DOCUMENT EXCERPT Block Start
It’s the holiday season, and the virus is having its way. It can be blocked by lockdowns, social-distancing and masks. But short of herd immunity through vaccines and its natural progression through people, the virus cannot be defeated.

Although vaccinations will begin soon, experts state it will take time under the best of scenarios for the vaccines to take hold. This means government restrictions are likely to be with us for months to come when and where infection rates rise to unacceptable levels. This also means restaurants will continue to absorb some of the greatest economic hits. According to the National Restaurant Association, nearly one in six restaurants in the United States has closed either permanently or long-term as a result of ordered shutdowns, affecting approximately 3 million workers.

The negative impact on restaurants is very real. I was in a local establishment the night before Nevada’s new restrictions limiting restaurant capacity were to go in effect, and I experienced firsthand the angst restaurant purveyors are feeling. While paying for my take-out order, the owner expressed great concern over the new restrictions — at 25 percent capacity he told me he could barely pay bills. But he became even more animated over the requirement for reservation-only customers. The current requirements state that reservations are required for restaurants and bars, pubs, wineries and breweries that serve food.

Does this mean it’s legal for a restaurant to have more patrons at a given time than another restaurant, say one next door, just because one can show a reservation log and the other can’t? Trying to the understand the logic, I reached out to the Nevada Restaurant Association. The NRA clarified that the reservation-only mandate is a one-size-fits-all approach to deter the gathering of people in waiting areas.

The NRA also clarified that the restaurant industry in Nevada is being decimated. It estimates that 15 percent of restaurants have closed permanently because of COVID-19 restrictions and that up to 30 percent may close by year’s end — and that’s at 50 percent capacity. If accurate, that means more than 1,700 businesses could ultimately close with tens of thousands of jobs lost, with many more falling into the abyss at the 25 percent mandate.
DOCUMENT EXCERPT Block End
SUPPLIED MATERIAL Block Start
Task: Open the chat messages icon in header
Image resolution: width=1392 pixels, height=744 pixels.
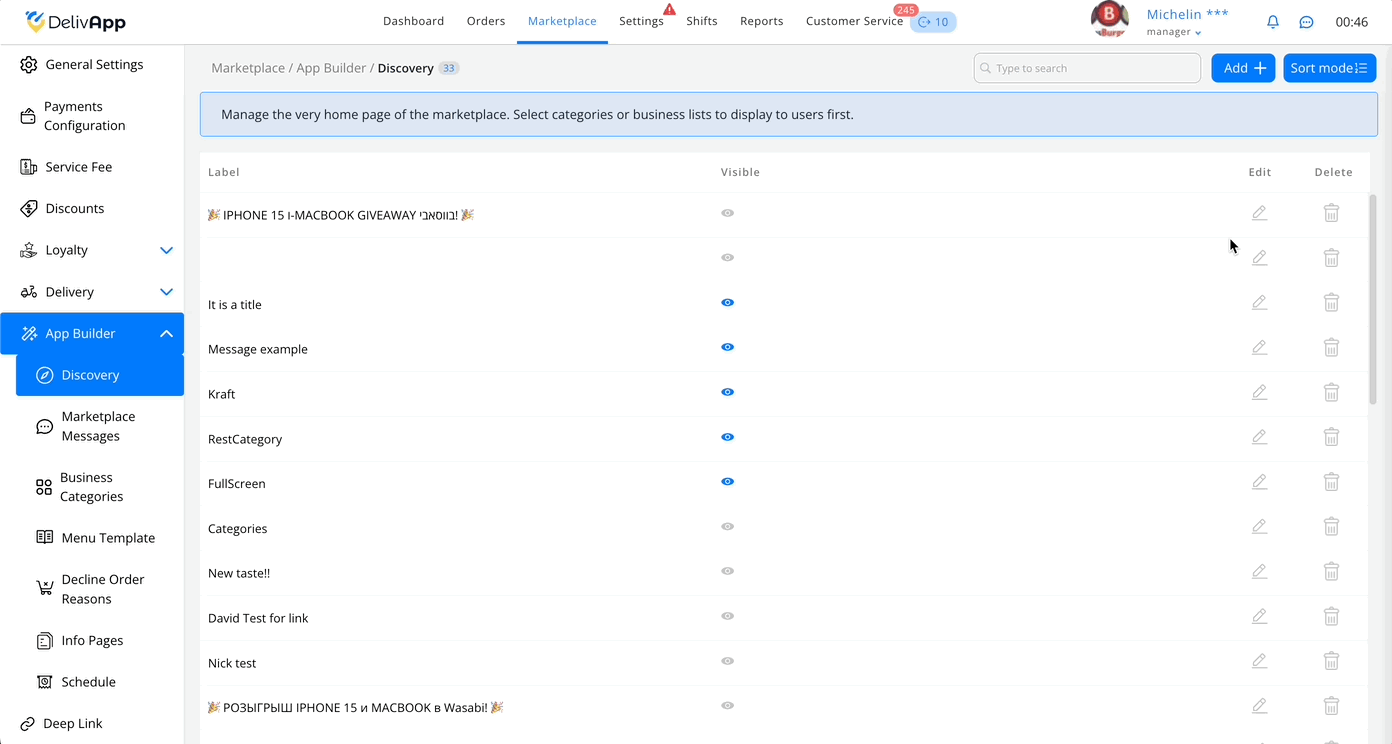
SUPPLIED MATERIAL Block End
> [TASK REQUIREMENTS]
The text on Nevada's restaurant restrictions names the measures that can block the virus. List all of them.

> [THE COMPLETED TASK]
- Lockdowns
- Social-distancing
- Masks